Your assignment:
Report each line of the records below that holds the word "реклама".

Exercise materials:
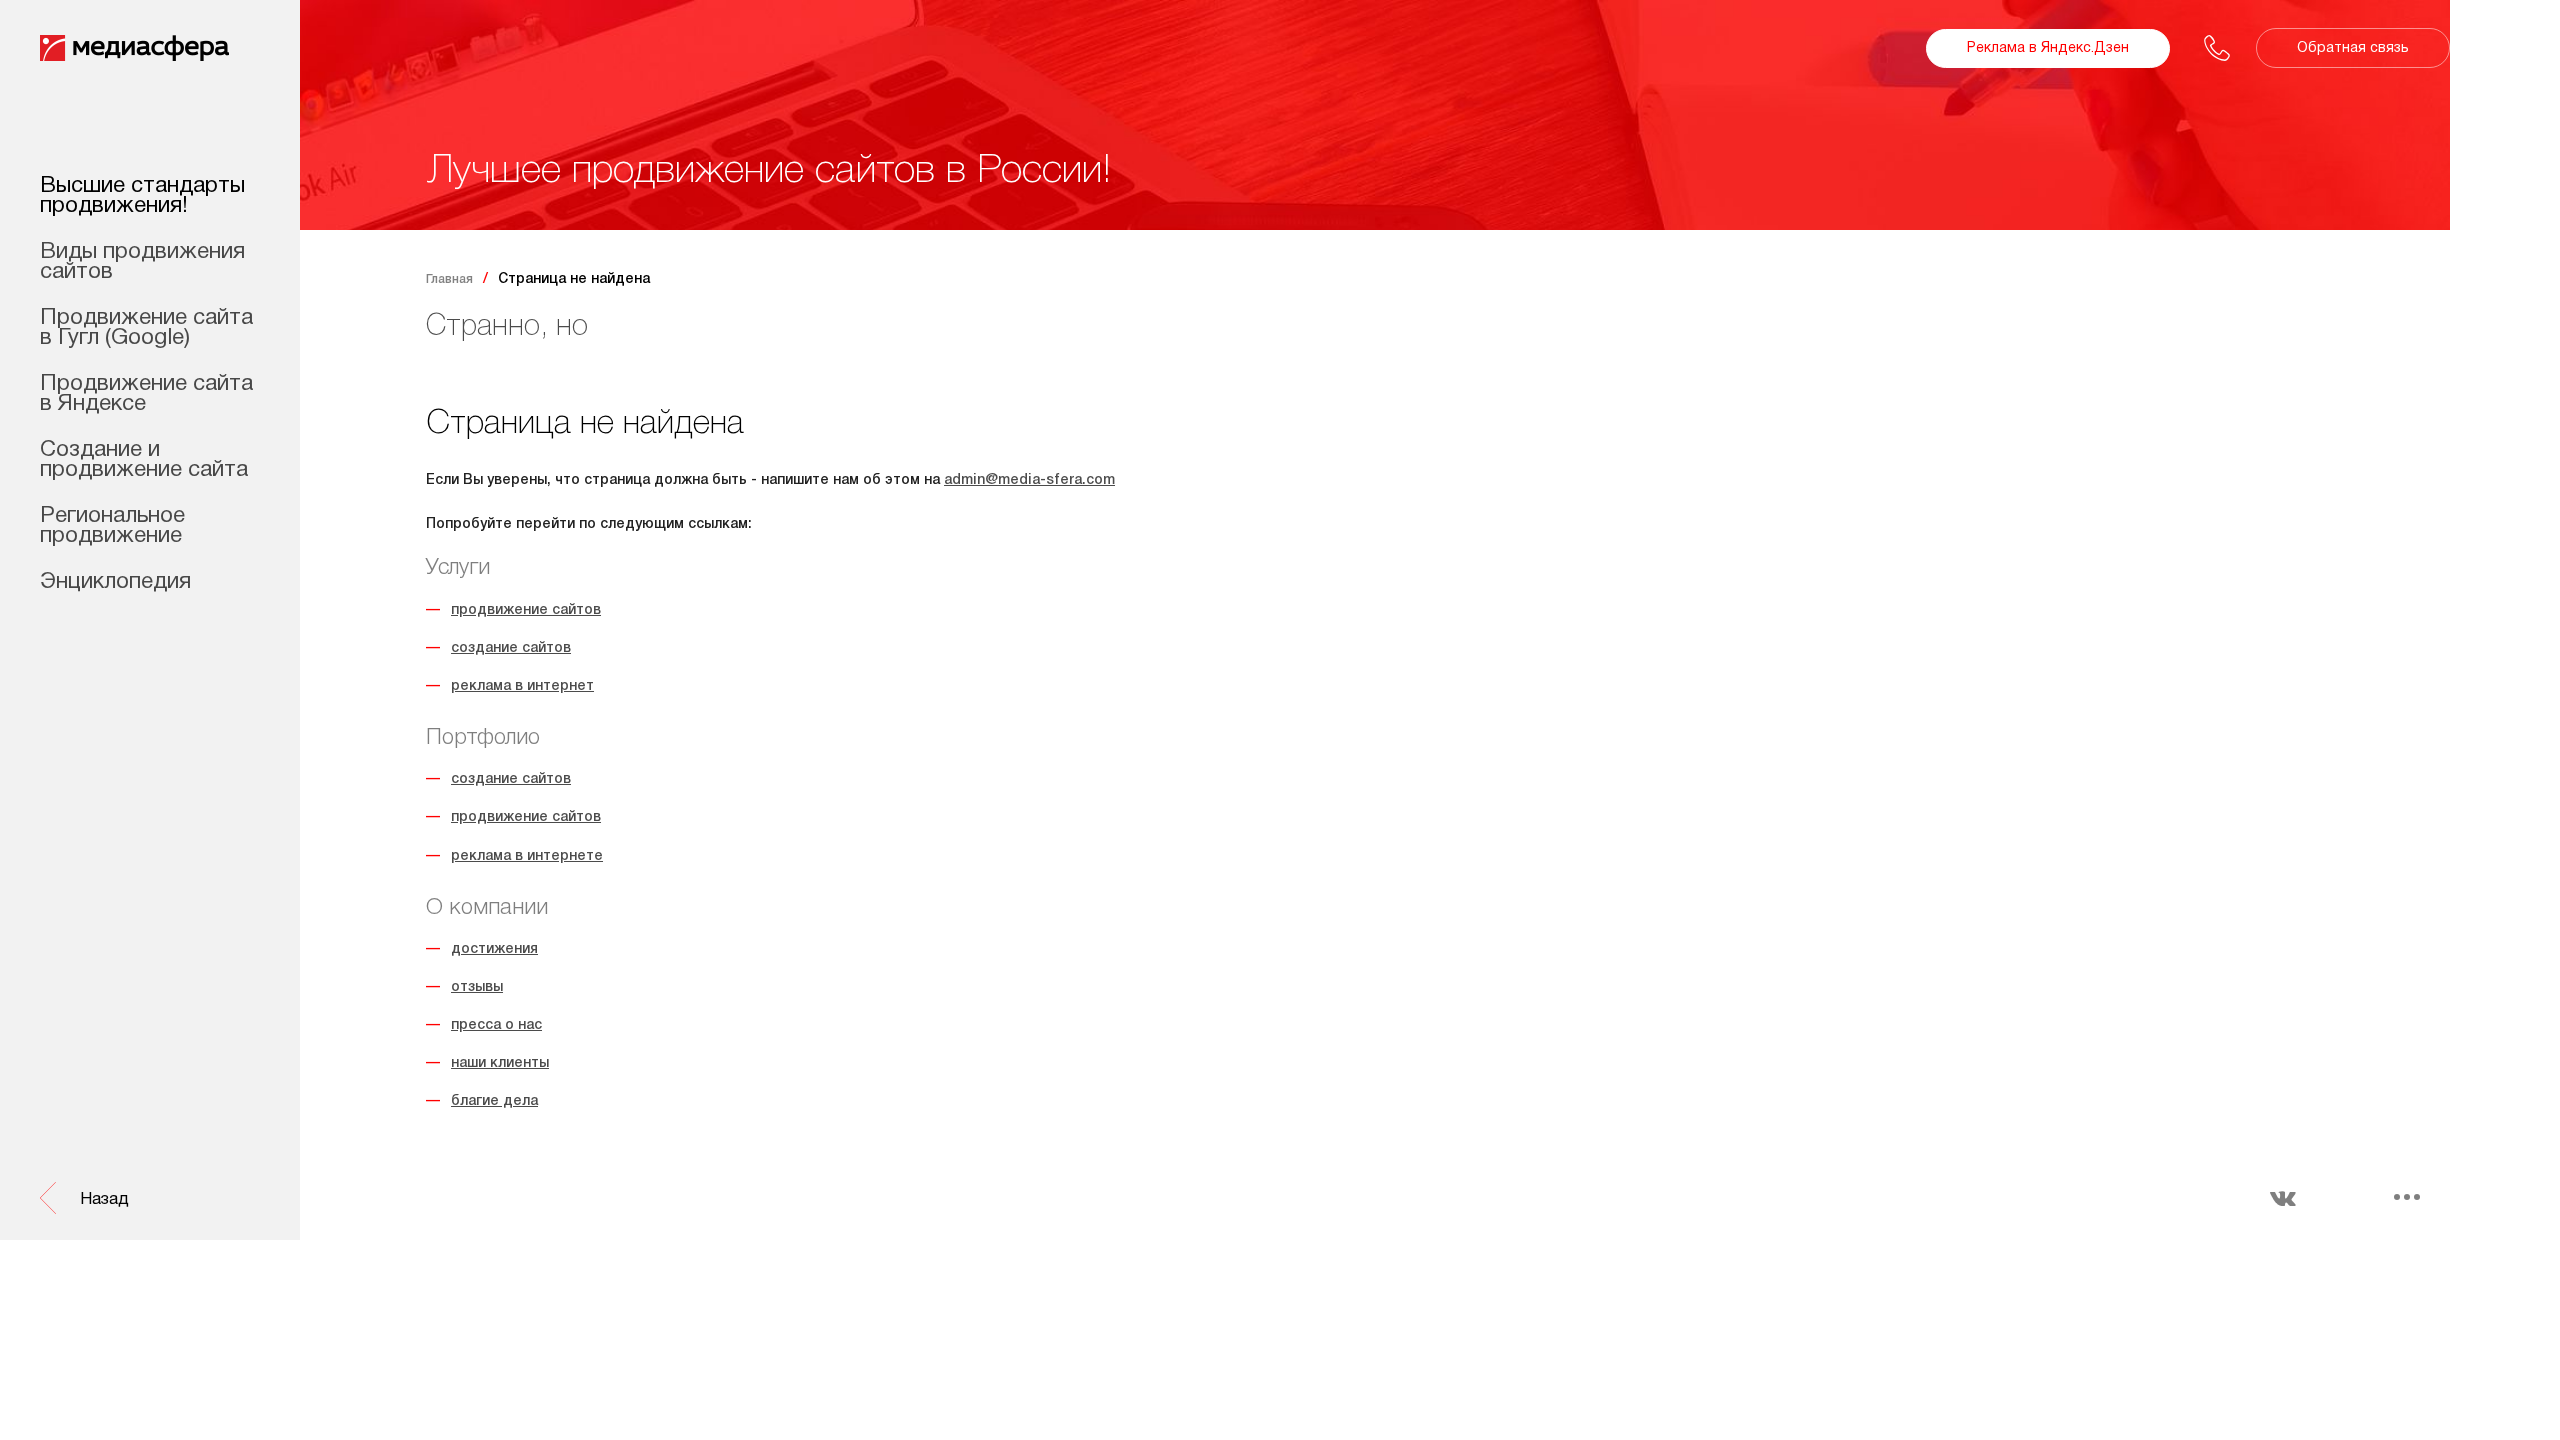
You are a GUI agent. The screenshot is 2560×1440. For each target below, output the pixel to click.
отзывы (477, 987)
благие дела (494, 1101)
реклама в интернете (527, 856)
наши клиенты (500, 1063)
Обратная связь (2353, 48)
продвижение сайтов (526, 610)
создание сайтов (511, 648)
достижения (494, 949)
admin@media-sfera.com (1029, 480)
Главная (449, 279)
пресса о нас (496, 1025)
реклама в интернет (522, 686)
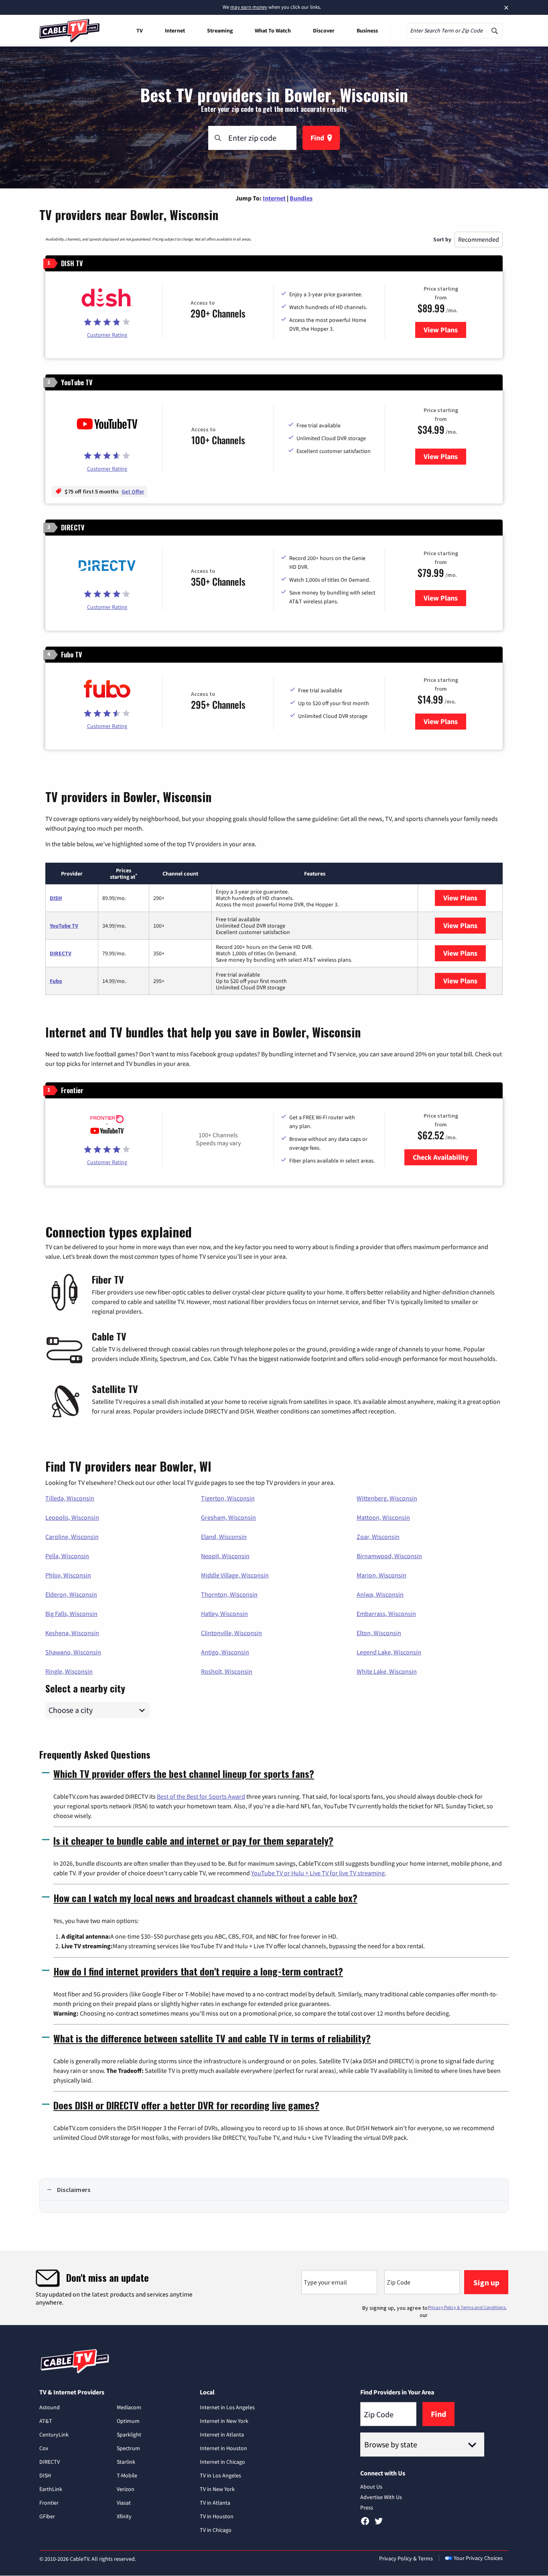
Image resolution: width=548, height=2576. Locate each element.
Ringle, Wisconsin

Result:
реклама в интернете (527, 856)
реклама в интернет (522, 686)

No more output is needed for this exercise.